In Reed v. Auto-Owners Ins. Co., 2008 WL 4286606 (Ga. ), the Supreme Court of Georgia determined the proper construction of a pollution exclusion clause in a commercial general liability policy.

 

Leslie Reed, a residential tenant, sued her landlord, Melvin Waldrop, for carbon monoxide poisoning allegedly caused by the Waldrop's failure to keep the rental house in good repair. Waldrop tendered the claim to Auto-Owners Insurance under his CGL policy, and Auto-Owners assumed Waldrop's defense under a reservation of rights.

 

The carrier initially defended the suit but later filed a declaratory judgment action requesting a determination of non-liability. The trial court denied the carrier's motion for summary judgment based on the pollution exclusion clause. The court of appeals reversed on interlocutory appeal, holding that the pollution exclusion clause in the landlord's CGL policy unambiguously excluded the tenant's claim from coverage.

 

The Supreme Court of Georgia granted certiorari to decide whether the appeals court erred in its interpretation of the pollution exclusion clause.

 

The Supreme Court agreed with the court of appeals that a straightforward reading of the pollution exclusion clause, and in particular the provision defining a “[p]ollutant[ ]” as “any solid, liquid, gaseous or thermal irritant or contaminant, including … fumes,” compelled the conclusion that Reed's claim against Waldrop was excluded from coverage under the CGL policy.


According to the court, Reed alleged that she suffered “bodily injury” from the “release” of carbon monoxide gas “at … [the] premises,” i.e., the rental house, “owned … by … [the] insured,” i.e., Waldrop. And, as all the parties recognized, the question thus narrowed to whether carbon monoxide gas is a “[p]ollutant”-i.e., matter, in any state, acting as an “irritant or contaminant,” including “fumes.”

 

The court explained that it “need not consult a plethora of dictionaries and statutes to conclude that it is.
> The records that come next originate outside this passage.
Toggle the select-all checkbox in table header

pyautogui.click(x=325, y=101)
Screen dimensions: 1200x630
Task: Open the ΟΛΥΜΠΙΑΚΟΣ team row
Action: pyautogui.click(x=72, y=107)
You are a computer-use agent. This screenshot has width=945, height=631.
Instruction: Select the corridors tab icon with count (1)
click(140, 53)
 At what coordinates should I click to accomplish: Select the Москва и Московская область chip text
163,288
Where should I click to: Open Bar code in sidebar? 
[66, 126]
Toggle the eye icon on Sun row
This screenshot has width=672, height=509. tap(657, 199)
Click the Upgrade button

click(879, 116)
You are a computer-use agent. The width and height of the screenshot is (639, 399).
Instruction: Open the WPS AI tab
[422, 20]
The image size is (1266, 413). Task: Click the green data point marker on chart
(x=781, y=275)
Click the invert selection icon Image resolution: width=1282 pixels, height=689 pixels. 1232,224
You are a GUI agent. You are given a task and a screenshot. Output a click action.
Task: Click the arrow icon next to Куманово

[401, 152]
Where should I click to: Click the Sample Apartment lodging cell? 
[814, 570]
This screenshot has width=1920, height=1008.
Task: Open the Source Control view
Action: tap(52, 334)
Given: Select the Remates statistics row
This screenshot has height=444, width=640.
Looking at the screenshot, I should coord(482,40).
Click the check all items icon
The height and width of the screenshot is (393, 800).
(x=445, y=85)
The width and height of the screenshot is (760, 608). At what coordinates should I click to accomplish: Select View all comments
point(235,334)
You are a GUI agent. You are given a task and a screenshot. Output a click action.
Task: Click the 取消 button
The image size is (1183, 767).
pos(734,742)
After all, the very basis for Reed's lawsuit is her claim that the release of carbon monoxide gas inside the rental house “poison[ed]” her, causing her to suffer difficulty breathing, dizziness, insomnia, vomiting, nausea, headaches, and decreased appetite.”

 

The majority decision pointed out that the dissenting court of appeals judges reached their conclusion only by first identifying “the purpose” of pollution exclusion clauses generally and then surveying the “historical evolution of the text of the standard exclusion” before turning to the plain language of the pollution exclusion clause in the CGL policy issued to Waldrop. The court explained that the dissenters looked through “the prism of what one might expect to find based on this previously determined 'purpose' and 'historical evolution' to conclude that the pollution exclusion clause 'can' reasonably be read as being “limited to what is commonly or traditionally considered environmental pollution.”

 

The high court stated that nothing in the text of the pollution exclusion clause supported such a reading, and the dissenters' focus on extra-textual sources of interpretation had led them to find ambiguity in the exclusion clause where there was none.

 

Accordingly, the court affirmed the judgment of the court of appeals, holding that the plain language of the pollution exclusion clause excluded Reed's claim against Waldrop from coverage under the CGL policy.

 

 

*Editor's Note: The current CGL form has an exception for BI caused by smoke and fumes produced by equipment used to heat, cool, or dehumidify the building. So, if the plaintiff in Reed suffered the carbon monoxide poisoning from a heating or cooling device in the building and had the current CGL form from ISO, the claim most likely would have been covered.